Justin Olbrantz
Justin Olbrantz

Reputation: 649

Why Are My Quotes Disappearing? (GNU make/sh)

I'm working with GNU makefiles on Windows at my work and trying to learn as I go. The recipe line that's giving me so much trouble is

$(SED) -n "/Format ID $(def_format_id)/,/End Format ID $(def_format_id)/ p" "$(def_format_altsec_header)" > "$(def_format_file)"

which fails for C:/GNU1_06/bin/sed: -e expression #1, char 7: unterminated address regex.

To try to understand the behavior that I've been banging my head against for the last couple hours, I changed it to a simple command to cause sed to launch and stall so I can look at exactly what's getting invoked with Process Explorer:

$(SED) -e s/blah//

ProcExp shows that make is directly invoking sed with the expected command line. If you single-quote the argument, however, make invokes EXACTLY the same thing (no quotes to be found on the command line).

Things get really strange when you use double-quotes. Make invokes C:/GNU1_06/bin/sh.exe -c "C:/GNU1_06/bin/sed -e \"s/blah//\"" So far so good, but then sh invokes C:\GNU1_06\bin\sed.exe -e s/blah// as if the escaped quotes were never there.

What exactly is going on here? Why are my quotes disappearing into the nether before sed ever gets to run?

UPDATE: This appears to be related to the fact that $(SED) is a fully-specified path. This behavior is not observed when sed.exe is used alone (and ProcExp proves that that uses the same copy of sed as the fully-specified path).

This problem reproduces in the minimal makefile

.PHONY: all
all:
    C:/gnu1_06/bin/sed.exe -n "/Format ID 01010101/,/End Format ID 01010101/ p" "./FORMAT/BIGHILO/AC/99/sff_altsec_01_data.h"

Upvotes: 1

Views: 324

Answers (1)

bobbogo
bobbogo

Reputation: 15483

When make decides to rebuild a target it expands the recipe, and then passes each line in the result separately to a new invocation of the the shell.

Except that, as an optimisation, there is no need to pass it to the shell when the line contains no meta characters (i.e., characters that would be specially interpreted by the shell, things like <, >, ", & etc.). In this case make just executes the line directly. AFAICT this list is not documented.

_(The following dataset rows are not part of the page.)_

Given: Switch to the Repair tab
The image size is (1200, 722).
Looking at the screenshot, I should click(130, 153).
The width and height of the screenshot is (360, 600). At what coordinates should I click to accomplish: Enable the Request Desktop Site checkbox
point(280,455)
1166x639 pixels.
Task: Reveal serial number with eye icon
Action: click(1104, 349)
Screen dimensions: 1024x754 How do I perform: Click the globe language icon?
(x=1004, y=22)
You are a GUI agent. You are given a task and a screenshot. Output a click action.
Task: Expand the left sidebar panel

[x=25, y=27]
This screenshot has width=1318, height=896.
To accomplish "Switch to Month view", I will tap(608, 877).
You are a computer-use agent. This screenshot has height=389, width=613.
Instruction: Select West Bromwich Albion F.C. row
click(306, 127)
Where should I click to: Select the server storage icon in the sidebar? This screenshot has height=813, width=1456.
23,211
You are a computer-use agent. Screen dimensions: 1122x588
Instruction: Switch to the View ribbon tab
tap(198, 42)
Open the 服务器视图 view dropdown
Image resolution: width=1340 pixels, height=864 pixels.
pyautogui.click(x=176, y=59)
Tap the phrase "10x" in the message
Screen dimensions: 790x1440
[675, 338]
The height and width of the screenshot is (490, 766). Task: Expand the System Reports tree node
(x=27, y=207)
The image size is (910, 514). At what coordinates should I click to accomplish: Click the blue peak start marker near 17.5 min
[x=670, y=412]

Personally, when on windows, I use cygwin make exclusively. Why? Because it is much more compatible in all these sorts of corner cases. I once got to a place with mingw make where 5 backslashes were not enough, and 6 were too many. Ugh!

Note also that command-line parsing in windows is insane. When does the echo built into cmd.exe remove double quotes? Trust me, cygwin 'just works'™ (parallel building is worth price of entry alone).